◆ Exercise data
————————

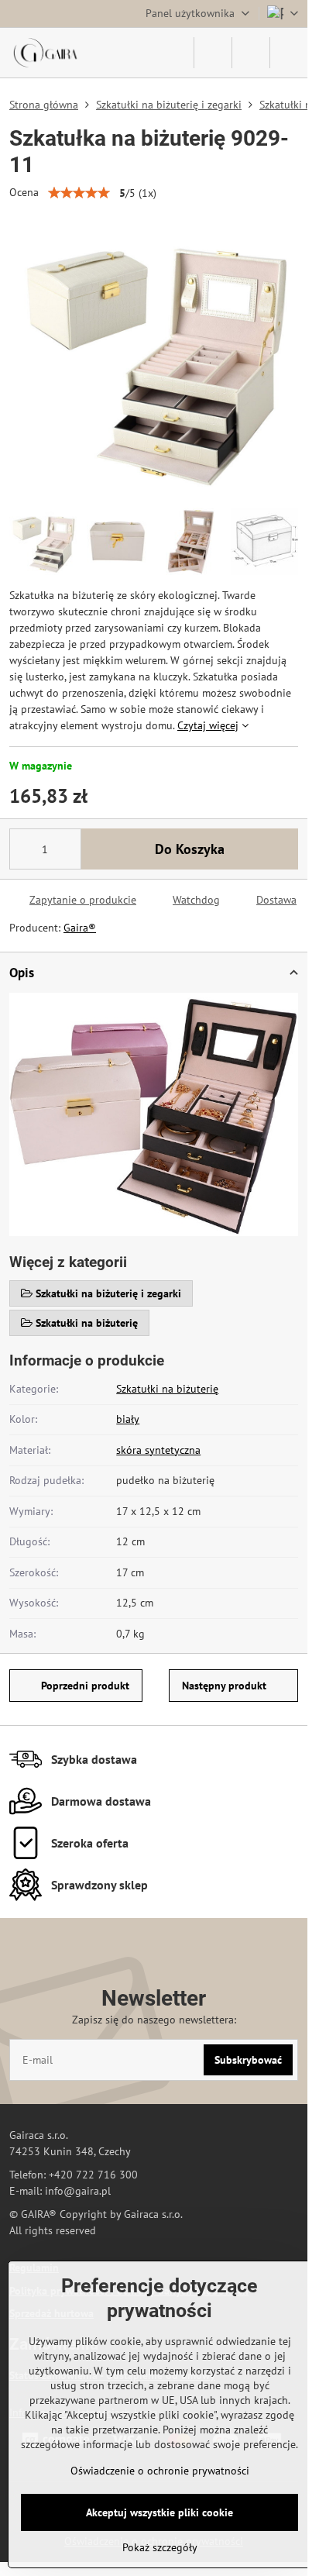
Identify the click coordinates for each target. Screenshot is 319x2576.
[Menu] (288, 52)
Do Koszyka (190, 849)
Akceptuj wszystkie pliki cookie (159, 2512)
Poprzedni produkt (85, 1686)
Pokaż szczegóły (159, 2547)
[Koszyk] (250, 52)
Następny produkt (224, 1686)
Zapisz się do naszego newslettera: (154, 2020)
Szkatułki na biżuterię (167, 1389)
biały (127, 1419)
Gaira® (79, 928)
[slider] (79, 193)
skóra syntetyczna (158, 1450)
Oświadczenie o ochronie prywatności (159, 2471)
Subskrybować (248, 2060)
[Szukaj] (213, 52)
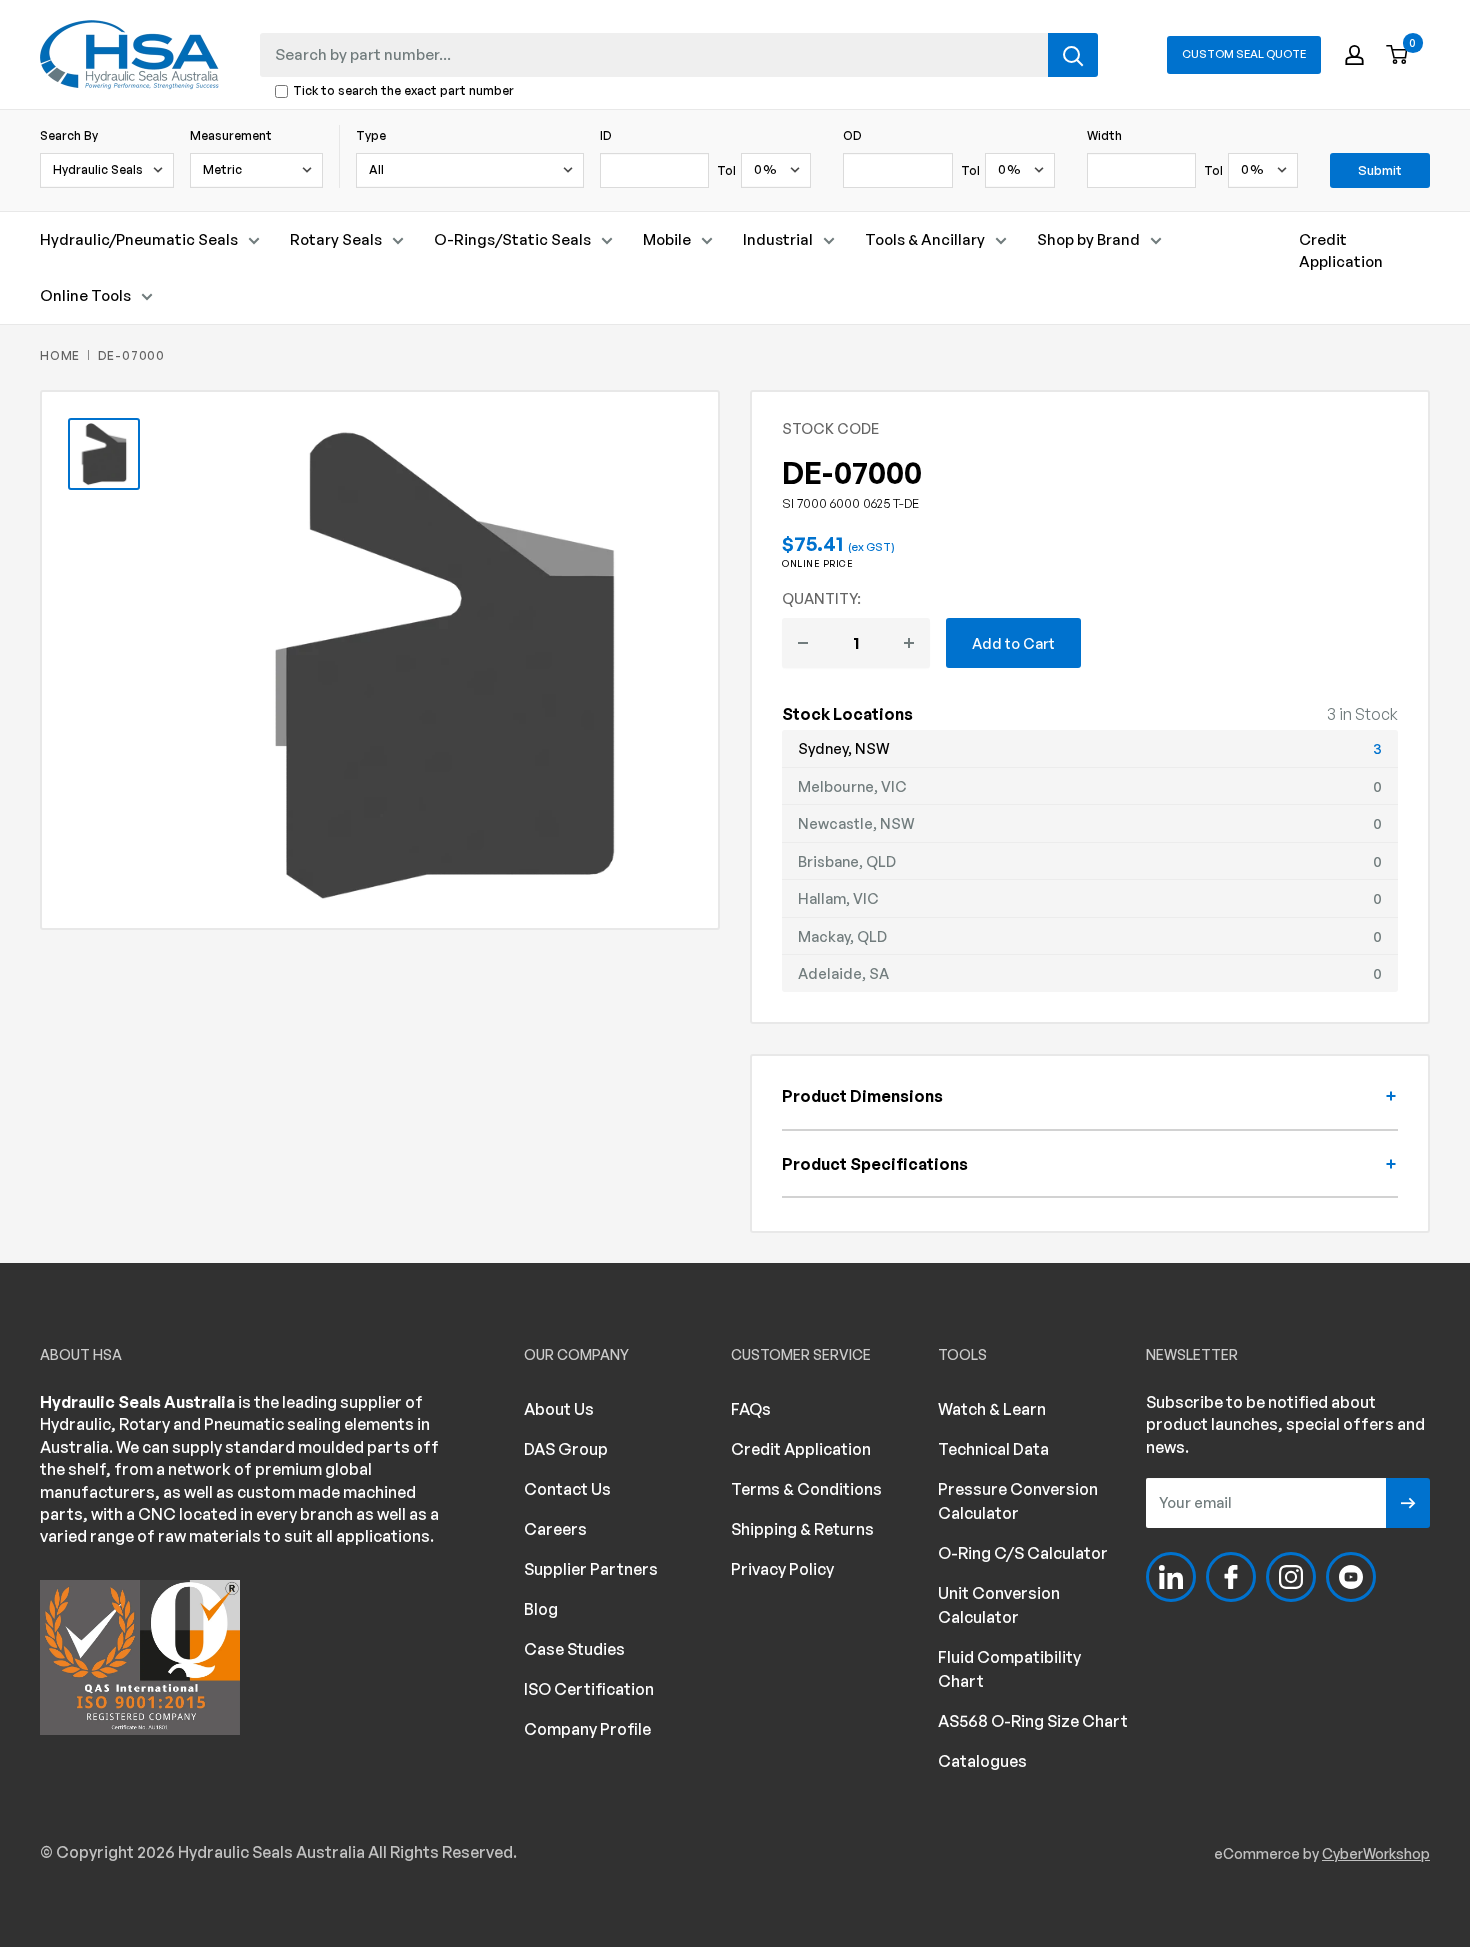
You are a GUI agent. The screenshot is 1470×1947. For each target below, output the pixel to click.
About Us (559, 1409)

————————

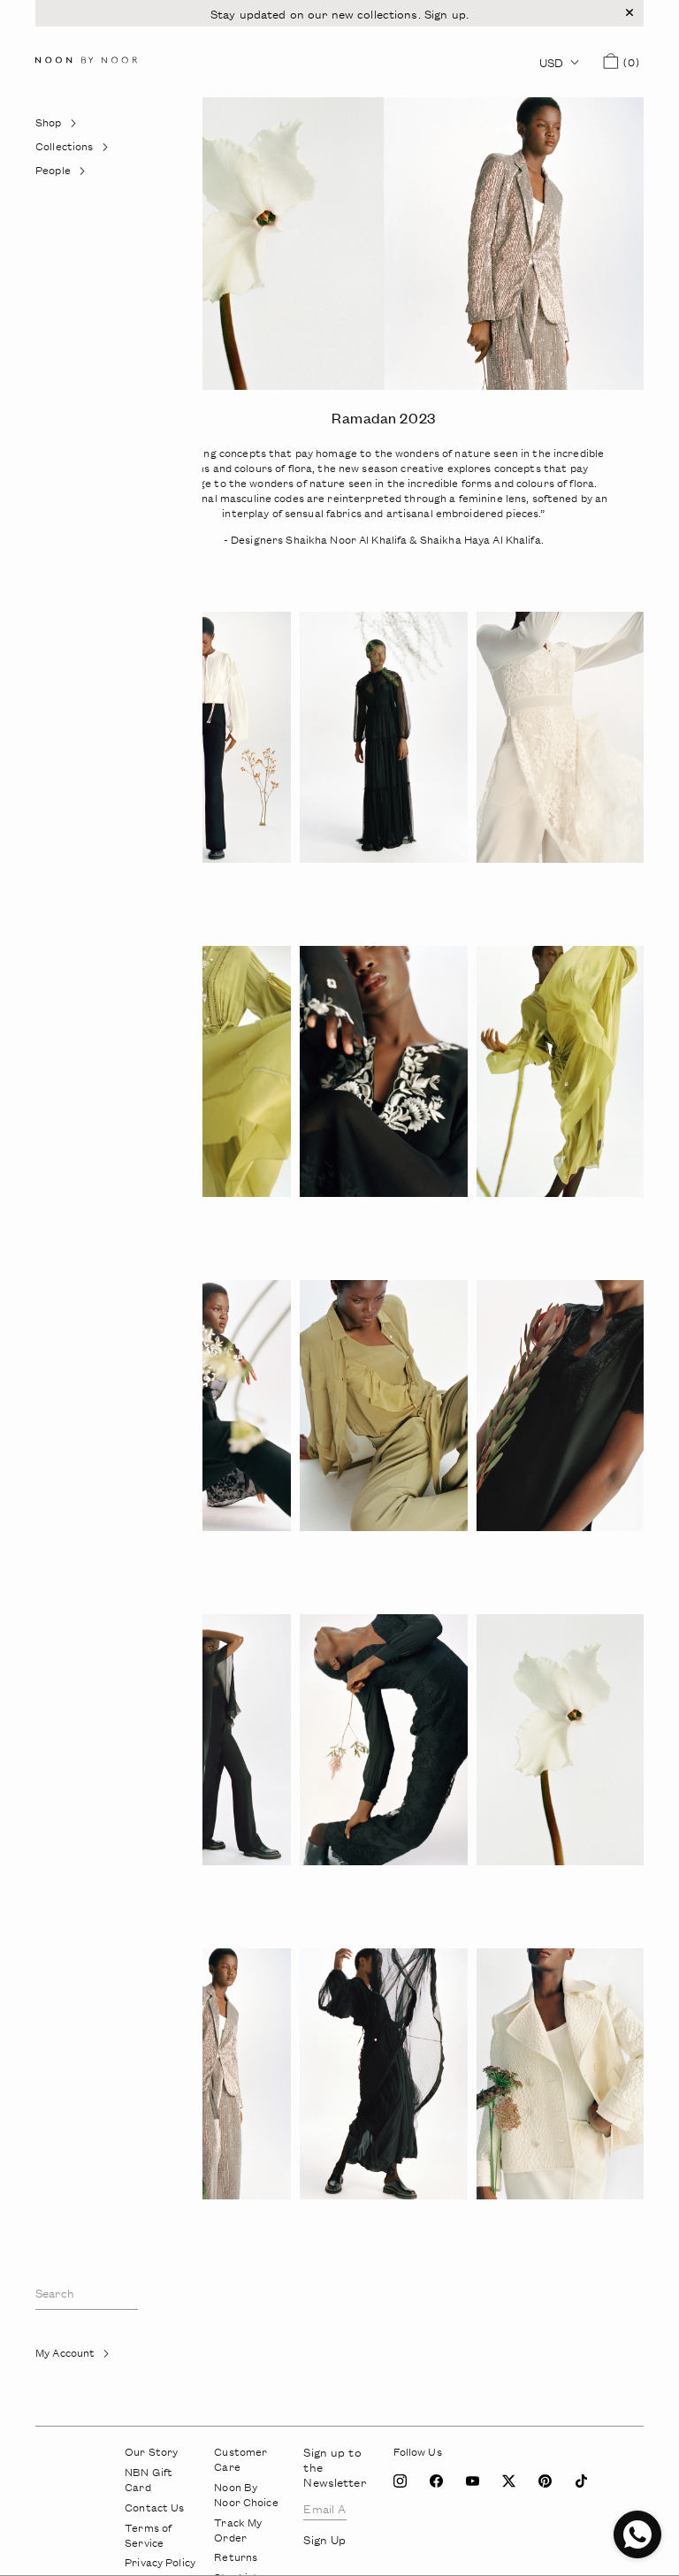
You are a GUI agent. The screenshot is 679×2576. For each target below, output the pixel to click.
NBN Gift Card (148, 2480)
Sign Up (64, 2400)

————————

◆ Instructions to follow
Copy the lines that hold the word "below". Take them from the records above.

◆ Problem solution
You are a GUI agent. The screenshot is 1470×1947. For each target below, output the pixel to click.
You are a GUI agent. The screenshot is 679×2576. For each target below, output the pixel to click.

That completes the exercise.